# Instructions

*Text Adventure Games* are games in which the player interacts with a rich world only through text. Text adventure games predate computers with graphics. However, in many ways they are more complex than conventional video games because they can involve complicated interactions (e.g., "build a rope bridge") that require a fair amount of imagination. Indeed, text adventure games are used as [research testbeds](https://arxiv.org/abs/1909.05398) for natural language processing agents.

The canonical text adventure game is [Zork](https://en.wikipedia.org/wiki/Zork), in which the player discover an abandoned underworld realm full of treasure. You can find online playable versions.

A text game is made up of individual locations--also called "rooms", though they need not be indoor enclosed spaces as the term might imply. The agent can move between rooms and interact with objects by typing in short commands like "move north" and "take lamp".

In this assignment, we will use a special package that implements text worlds for testing agents: [TextWorld-Express](https://github.com/cognitiveailab/TextWorldExpress). Textworld-Express simplifies text worlds in a few ways: it uses a reduced set of text commands, and rooms laid out in a grid.

Source material >>
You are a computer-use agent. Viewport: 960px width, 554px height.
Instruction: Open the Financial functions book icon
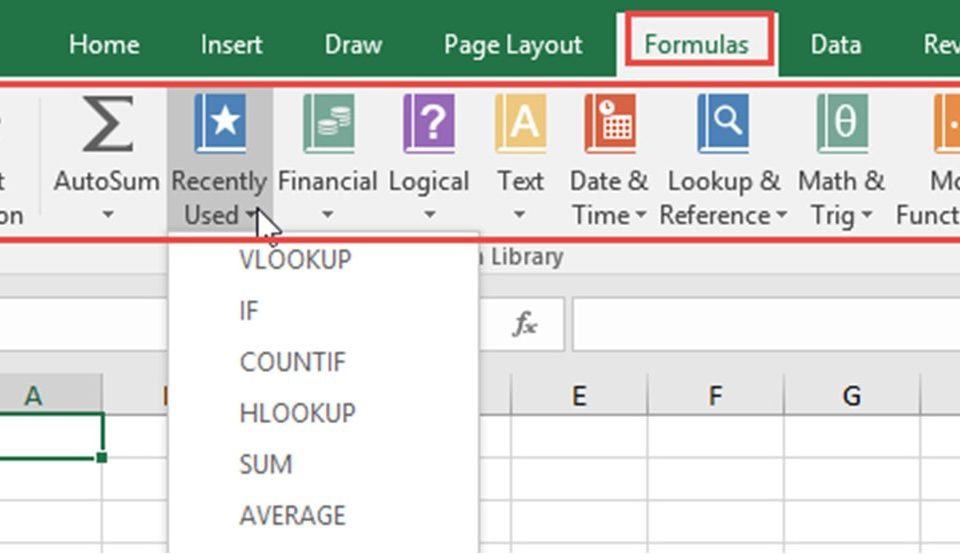click(x=327, y=125)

Short exercise >>
Return the full text on text adventure games, word for word from its heading to its last sentence.

Exercise answer >>
# Instructions

*Text Adventure Games* are games in which the player interacts with a rich world only through text. Text adventure games predate computers with graphics. However, in many ways they are more complex than conventional video games because they can involve complicated interactions (e.g., "build a rope bridge") that require a fair amount of imagination. Indeed, text adventure games are used as [research testbeds](https://arxiv.org/abs/1909.05398) for natural language processing agents.

The canonical text adventure game is [Zork](https://en.wikipedia.org/wiki/Zork), in which the player discover an abandoned underworld realm full of treasure. You can find online playable versions.

A text game is made up of individual locations--also called "rooms", though they need not be indoor enclosed spaces as the term might imply. The agent can move between rooms and interact with objects by typing in short commands like "move north" and "take lamp".

In this assignment, we will use a special package that implements text worlds for testing agents: [TextWorld-Express](https://github.com/cognitiveailab/TextWorldExpress). Textworld-Express simplifies text worlds in a few ways: it uses a reduced set of text commands, and rooms laid out in a grid.